[Saved data entries]
_ _ _ _ _
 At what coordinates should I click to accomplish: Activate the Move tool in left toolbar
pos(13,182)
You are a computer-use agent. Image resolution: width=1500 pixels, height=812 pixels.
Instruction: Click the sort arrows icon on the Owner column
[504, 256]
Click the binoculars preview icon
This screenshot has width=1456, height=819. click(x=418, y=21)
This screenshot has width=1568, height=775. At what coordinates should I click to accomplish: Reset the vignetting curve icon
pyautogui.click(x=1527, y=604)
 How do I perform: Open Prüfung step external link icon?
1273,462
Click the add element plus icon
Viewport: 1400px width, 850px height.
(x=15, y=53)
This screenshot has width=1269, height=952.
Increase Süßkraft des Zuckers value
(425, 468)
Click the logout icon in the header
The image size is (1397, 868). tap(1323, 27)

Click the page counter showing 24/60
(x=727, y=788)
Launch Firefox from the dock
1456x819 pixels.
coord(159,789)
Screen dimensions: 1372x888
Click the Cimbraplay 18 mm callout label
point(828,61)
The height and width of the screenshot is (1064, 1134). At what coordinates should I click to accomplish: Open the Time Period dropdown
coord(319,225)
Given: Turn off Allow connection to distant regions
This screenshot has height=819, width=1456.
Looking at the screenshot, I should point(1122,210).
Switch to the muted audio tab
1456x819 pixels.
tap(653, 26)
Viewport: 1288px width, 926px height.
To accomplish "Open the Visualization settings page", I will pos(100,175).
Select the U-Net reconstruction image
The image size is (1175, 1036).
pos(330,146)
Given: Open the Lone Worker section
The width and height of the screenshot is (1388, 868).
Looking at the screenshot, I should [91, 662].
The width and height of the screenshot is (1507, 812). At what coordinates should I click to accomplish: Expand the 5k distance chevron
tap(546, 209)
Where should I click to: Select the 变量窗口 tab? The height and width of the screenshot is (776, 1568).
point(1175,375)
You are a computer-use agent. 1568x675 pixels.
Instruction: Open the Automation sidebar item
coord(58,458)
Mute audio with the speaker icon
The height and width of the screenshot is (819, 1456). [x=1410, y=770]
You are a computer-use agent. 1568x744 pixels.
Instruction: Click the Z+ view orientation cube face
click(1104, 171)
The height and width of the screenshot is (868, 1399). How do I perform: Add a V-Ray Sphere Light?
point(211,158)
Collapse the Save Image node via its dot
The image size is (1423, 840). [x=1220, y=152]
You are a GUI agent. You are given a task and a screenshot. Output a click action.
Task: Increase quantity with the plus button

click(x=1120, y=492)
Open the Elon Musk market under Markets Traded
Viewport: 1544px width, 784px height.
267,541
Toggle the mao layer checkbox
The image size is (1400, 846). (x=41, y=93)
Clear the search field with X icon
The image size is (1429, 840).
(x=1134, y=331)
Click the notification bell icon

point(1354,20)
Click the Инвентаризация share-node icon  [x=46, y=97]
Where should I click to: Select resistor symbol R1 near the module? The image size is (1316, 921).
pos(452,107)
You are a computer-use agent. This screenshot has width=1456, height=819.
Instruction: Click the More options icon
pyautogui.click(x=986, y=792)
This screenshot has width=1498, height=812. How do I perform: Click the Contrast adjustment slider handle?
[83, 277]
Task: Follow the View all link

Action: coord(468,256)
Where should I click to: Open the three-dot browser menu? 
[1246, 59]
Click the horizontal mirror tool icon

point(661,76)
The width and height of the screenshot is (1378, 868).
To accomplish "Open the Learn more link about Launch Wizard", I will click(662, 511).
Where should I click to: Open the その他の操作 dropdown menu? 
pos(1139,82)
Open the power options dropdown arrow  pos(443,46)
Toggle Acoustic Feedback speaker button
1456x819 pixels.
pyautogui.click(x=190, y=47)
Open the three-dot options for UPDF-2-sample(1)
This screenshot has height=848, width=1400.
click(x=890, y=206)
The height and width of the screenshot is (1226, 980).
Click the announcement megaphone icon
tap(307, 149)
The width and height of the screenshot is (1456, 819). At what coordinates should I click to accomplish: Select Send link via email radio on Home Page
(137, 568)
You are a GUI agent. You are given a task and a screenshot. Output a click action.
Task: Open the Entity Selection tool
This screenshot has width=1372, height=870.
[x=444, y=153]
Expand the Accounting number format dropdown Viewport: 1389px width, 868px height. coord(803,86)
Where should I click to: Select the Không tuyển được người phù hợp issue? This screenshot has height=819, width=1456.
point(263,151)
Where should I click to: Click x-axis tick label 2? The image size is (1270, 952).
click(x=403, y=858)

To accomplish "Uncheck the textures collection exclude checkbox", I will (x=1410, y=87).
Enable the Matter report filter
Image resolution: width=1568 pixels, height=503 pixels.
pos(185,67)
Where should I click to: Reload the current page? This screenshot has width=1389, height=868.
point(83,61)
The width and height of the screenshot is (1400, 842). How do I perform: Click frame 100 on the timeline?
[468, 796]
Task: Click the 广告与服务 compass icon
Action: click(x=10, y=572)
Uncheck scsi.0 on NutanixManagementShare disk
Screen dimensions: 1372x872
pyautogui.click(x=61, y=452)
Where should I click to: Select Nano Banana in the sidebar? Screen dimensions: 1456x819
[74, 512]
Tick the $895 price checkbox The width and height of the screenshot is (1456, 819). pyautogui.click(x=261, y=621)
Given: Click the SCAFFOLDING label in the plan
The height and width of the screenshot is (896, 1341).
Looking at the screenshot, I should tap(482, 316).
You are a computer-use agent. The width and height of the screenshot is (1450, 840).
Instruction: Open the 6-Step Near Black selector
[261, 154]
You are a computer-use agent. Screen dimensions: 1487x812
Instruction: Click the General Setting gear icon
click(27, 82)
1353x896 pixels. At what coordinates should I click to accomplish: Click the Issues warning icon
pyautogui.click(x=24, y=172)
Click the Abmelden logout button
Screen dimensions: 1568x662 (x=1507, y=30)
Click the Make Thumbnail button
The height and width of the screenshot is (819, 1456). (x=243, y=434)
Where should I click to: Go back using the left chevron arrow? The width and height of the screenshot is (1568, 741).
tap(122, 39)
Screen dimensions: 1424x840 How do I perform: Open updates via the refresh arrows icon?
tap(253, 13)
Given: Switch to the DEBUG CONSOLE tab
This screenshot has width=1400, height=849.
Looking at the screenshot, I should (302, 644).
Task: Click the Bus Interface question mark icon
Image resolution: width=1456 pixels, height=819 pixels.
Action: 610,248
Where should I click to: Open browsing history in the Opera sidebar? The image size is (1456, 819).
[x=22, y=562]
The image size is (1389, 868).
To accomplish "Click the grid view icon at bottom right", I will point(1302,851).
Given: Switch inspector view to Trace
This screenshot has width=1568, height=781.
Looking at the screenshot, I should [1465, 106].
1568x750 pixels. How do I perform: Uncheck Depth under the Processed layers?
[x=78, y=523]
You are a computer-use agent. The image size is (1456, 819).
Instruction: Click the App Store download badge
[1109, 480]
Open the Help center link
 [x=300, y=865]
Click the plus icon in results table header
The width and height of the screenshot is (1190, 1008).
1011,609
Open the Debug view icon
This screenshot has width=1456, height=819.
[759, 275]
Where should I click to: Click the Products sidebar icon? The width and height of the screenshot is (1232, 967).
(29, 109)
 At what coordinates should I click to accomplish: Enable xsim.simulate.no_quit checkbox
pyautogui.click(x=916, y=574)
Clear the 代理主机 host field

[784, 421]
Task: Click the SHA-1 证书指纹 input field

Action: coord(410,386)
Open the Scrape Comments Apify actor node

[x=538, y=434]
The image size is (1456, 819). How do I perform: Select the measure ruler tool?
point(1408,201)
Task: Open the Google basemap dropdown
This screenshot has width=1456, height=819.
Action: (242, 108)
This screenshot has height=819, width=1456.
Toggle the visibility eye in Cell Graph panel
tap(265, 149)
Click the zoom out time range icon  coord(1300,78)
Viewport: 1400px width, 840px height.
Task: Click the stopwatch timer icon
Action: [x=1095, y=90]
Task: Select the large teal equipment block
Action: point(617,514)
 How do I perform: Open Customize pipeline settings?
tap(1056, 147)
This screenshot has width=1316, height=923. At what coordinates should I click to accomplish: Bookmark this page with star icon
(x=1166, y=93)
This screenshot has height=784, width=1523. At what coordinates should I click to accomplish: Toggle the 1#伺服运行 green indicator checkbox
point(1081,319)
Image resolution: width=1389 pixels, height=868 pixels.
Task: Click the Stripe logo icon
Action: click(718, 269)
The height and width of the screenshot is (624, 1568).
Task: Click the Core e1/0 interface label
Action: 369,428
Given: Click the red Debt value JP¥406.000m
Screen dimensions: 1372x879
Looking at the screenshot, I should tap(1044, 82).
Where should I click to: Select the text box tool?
_ _ _ _ _
--- What to do ---
Retype the portion of the data above that starts on the line with "Click the Инвентаризация" and finishes on the line with "Expand the Accounting", including both of those lines.

--- Response to this exercise ---
Click the Инвентаризация share-node icon  [x=46, y=97]
Where should I click to: Select resistor symbol R1 near the module? The image size is (1316, 921).
pos(452,107)
You are a computer-use agent. This screenshot has width=1456, height=819.
Instruction: Click the More options icon
pyautogui.click(x=986, y=792)
This screenshot has width=1498, height=812. How do I perform: Click the Contrast adjustment slider handle?
[83, 277]
Task: Follow the View all link

Action: coord(468,256)
Where should I click to: Open the three-dot browser menu? 
[1246, 59]
Click the horizontal mirror tool icon

point(661,76)
The width and height of the screenshot is (1378, 868).
To accomplish "Open the Learn more link about Launch Wizard", I will click(662, 511).
Where should I click to: Open the その他の操作 dropdown menu? 
pos(1139,82)
Open the power options dropdown arrow  pos(443,46)
Toggle Acoustic Feedback speaker button
1456x819 pixels.
pyautogui.click(x=190, y=47)
Open the three-dot options for UPDF-2-sample(1)
This screenshot has height=848, width=1400.
click(x=890, y=206)
The height and width of the screenshot is (1226, 980).
Click the announcement megaphone icon
tap(307, 149)
The width and height of the screenshot is (1456, 819). At what coordinates should I click to accomplish: Select Send link via email radio on Home Page
(137, 568)
You are a GUI agent. You are given a task and a screenshot. Output a click action.
Task: Open the Entity Selection tool
This screenshot has width=1372, height=870.
[x=444, y=153]
Expand the Accounting number format dropdown Viewport: 1389px width, 868px height. coord(803,86)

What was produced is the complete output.